February’s concert features violinist Marcus Barcham Stevens performing together with his wife, pianist Christina Lawrie, in a programme of Romantic music for Valentine’s Day. Watch the concert here

Brahms 3 Hungarian Dances for violin and piano

No 6 in G major

No 17 in E minor

No 21 in A minor

Clara Schumann 3 Romances for violin and piano 

Andante molto

Allegretto

Leidenschaftlich schnell

Burns song “My love is like a red red rose” arr. Christina Lawrie

R Schumann/ Franz Liszt Widmung for solo piano

Schubert/Liszt ‘Liebesbotschaft’ for solo piano

Robert Schumann Violin Sonata nr.1 in A minor, Op. 105:

Mit leidenschaftlichem Ausdruck

Allegretto

Lebhaft

8 November 2020

November’s concert features the wind quintet Cinquain (Elizabeth Walker- flute, James Eastaway- oboe, Jane Booth- clarinet, Catriona McDermid- bassoon, Jonathan Farey- horn) in a varied programme of stunning music written and arranged for wind quintet.

Zemlinsky – Humoreske
Byrd arr. McDermid – Vigilate
Nielsen Wind Quintet op. 43

Cinquain recording in New Malden Methodist Church

11 October 2020
The concert in Series 13 on Sunday 11 October 2020 is available on our YouTube channel. 

The concert features London-born pianist John Paul Ekins in a programme which includes Mozart (Piano Sonata in F, K332), Schumann (Novelette in F, Op. 21/2) and C. Chaminade (Automne Op 35/2), recorded from his music room in south-west London.

The music from this programme spans just over a century from 1784 when Mozart’s sonata was published in Vienna, through to Schumann’s Novelette published in 1838, to 1886 when French composer and pianist Cécile Chaminade’s ‘Automne’ was first published. 

John Paul Ekins

John Paul Ekins recently set up Cats, Chats & 88 Keys, an online concert series for maintaining a connection with audiences and raising money for first the NHS, then Help Musicians UK. The series is founded on a passionate belief that classical music is for everyone, fuelled by determination to instil his love for music in others.

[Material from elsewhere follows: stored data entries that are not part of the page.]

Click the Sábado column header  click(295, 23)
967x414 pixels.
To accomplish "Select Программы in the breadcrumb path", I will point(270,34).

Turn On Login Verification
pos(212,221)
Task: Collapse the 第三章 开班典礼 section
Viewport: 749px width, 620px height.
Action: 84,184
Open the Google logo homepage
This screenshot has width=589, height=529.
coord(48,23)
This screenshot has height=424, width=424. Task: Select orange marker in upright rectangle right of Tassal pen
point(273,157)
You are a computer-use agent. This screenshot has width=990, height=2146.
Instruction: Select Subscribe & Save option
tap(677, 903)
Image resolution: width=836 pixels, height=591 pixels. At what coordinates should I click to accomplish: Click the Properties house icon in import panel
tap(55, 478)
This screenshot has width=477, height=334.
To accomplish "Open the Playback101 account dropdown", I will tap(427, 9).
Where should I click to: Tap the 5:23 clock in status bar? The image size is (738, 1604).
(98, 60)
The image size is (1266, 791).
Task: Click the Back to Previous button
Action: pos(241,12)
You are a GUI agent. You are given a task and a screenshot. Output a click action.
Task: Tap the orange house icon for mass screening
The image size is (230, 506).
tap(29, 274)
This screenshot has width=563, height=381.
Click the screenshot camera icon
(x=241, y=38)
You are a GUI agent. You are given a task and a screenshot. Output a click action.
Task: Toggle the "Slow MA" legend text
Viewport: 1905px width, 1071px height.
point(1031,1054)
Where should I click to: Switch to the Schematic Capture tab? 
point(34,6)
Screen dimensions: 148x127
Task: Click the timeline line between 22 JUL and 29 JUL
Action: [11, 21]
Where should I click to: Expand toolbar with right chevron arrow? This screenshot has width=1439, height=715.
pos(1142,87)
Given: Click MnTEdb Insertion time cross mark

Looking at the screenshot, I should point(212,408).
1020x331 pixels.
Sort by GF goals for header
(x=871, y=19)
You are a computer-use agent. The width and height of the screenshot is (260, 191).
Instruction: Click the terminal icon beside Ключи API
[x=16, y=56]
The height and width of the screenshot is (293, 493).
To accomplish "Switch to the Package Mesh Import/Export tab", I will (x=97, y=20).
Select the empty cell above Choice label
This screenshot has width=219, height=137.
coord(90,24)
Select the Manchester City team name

John Paul Ekins is a graduate from the Royal College of Music and was a scholar at the Guildhall School of Music & Drama studying with John Barstow and Charles Owen respectively. A winner of nineteen prizes at international competitions, he was presented to her Majesty the Queen and has enjoyed a busy career of performing and teaching around the UK and internationally; highlights included recitals at the Wigmore Hall and concerto performances at The Royal Albert Hall.

He shares his home with three quirky cats, who are never far from the music-making. 

13 September 2020

The first concert of the 20/21 Season of Music in New Malden features Ursula Paludan Monberg on horn and John Irving on piano.    

John Irving & Ursula Paludan Monberg

While we can’t (yet) welcome you into New Malden Methodist Church for the start of the season, we are delighted to be able to bring you a filmed concert recorded there at the beginning of September.  
The concert is available from our YouTube channel from 3.00pm on Sunday 13 September 

Ursula Paludan Monberg has previously performed at Music in New Malden together with John Irving and their return visit features some gems of the nineteenth-century horn repertoire by Jacques-Francois Gallay – principally his Chants du CoeurMelodies Favorites de Schubert.   Ursula and John will also be playing pieces for solo horn by Gallay and for solo piano by Schubert, and their programme will end with the finale from Carl Czerny’s Brillante Fantasien – an imaginative virtuoso setting of Schubert songs.